Last June, as our creek began to dry up, I blogged about building a little shrine to Tlaloc, “god of the hydrological cycle” as Craig Childs described him, in a big culvert under our county road.

It snowed, nearly a foot on October 26. The combination of trees pulling up less ground water after freezing weather came, plus the melting snow, started the creek running again. On Halloween night, M. and I were walking the dogs before bed, and we heard a gurgle in the creek bed. Slowly, rock by rock, tiny pool by tiny pool, it was coming back.

By yesterday, the flow had increased. While everything in the shrine was natural (rocks) or biodegradable (turkey feathers, etc.), I thought that I should retrieve the glass jar for the votive candles, before it washed away, broke, and became litter. So I pulled on a pair of rubber boots-of-many-names and waded into the flow.

There was the little shrine, still dry. But what’s this? Here was a bundle of herbs, tied with a string. And here was a bunch of dried-out marigolds. Marigolds, hmmmm. Very traditional, but we had not grown any this year.

I took the jar and left the rest. At night, as we set out on dog walk, I remembered to ask M. if she had left those offerings.

Blank look. No, she had not.

So who did? Not the bears and raccoons. One of the neighbors—and there are not very many of them—has joined in on the cultic activity.

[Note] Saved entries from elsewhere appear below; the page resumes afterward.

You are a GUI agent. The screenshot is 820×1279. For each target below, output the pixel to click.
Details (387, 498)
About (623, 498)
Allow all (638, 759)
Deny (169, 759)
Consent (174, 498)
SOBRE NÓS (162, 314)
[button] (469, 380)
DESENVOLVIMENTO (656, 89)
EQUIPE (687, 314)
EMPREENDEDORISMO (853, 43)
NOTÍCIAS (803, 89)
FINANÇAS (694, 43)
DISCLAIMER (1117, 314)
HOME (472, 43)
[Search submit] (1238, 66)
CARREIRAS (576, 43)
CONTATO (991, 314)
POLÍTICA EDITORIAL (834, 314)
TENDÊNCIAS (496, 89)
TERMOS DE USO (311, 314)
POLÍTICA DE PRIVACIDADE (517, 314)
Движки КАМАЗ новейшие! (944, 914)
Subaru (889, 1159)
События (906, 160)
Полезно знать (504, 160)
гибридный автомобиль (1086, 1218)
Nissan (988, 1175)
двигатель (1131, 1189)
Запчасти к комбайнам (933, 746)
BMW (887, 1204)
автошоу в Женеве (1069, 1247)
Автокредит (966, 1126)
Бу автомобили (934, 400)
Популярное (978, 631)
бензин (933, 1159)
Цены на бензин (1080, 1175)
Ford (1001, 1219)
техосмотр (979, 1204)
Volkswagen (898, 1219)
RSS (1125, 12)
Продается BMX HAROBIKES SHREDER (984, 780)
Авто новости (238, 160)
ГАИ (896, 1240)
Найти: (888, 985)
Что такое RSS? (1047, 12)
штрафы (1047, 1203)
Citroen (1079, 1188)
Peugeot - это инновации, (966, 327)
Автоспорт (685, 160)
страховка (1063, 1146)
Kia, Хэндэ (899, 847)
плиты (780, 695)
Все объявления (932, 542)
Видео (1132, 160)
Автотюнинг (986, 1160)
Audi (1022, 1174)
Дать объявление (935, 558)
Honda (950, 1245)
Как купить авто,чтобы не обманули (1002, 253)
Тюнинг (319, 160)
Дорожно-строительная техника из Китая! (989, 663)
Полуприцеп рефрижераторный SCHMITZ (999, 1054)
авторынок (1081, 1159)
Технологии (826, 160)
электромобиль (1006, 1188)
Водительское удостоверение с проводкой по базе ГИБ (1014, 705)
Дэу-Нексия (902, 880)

But which?

4 thoughts on “Talking about Tlaloc, 4

  1. Oh, I love that. It is so encouraging & mysterious to come across offerings & other ‘little signs’ of people participating in some way. This summer I found a tree in the woods nearby with beautiful wool ribbons & another in a local park with seashells placed at its base.

  2. Pitch313

    One of the amazing things that I discovered when I took up riding mountain bikes is that mountain bikers qua mountain bikers (that is, not because they take a religion with them) make altars along trails. Out of, by and large, parts and pieces and stuff from their bikes and bags.

    Altars to the deities and guardians and spirits and beings that involve themselves with mountain bikes and riding.

    This discovery, in which I became a rider-participant, extended my Neo-Pagan awareness.

    Looking at it another way, folks do enjoy dabbling with and venerating wayside and casual altars and what goes along with them.

    Lastly, I guess it wasn’t clear to me before that your creek had dried up. Hope it keeps flowing. If it needs the touch of Tlaloc’s hand, OK.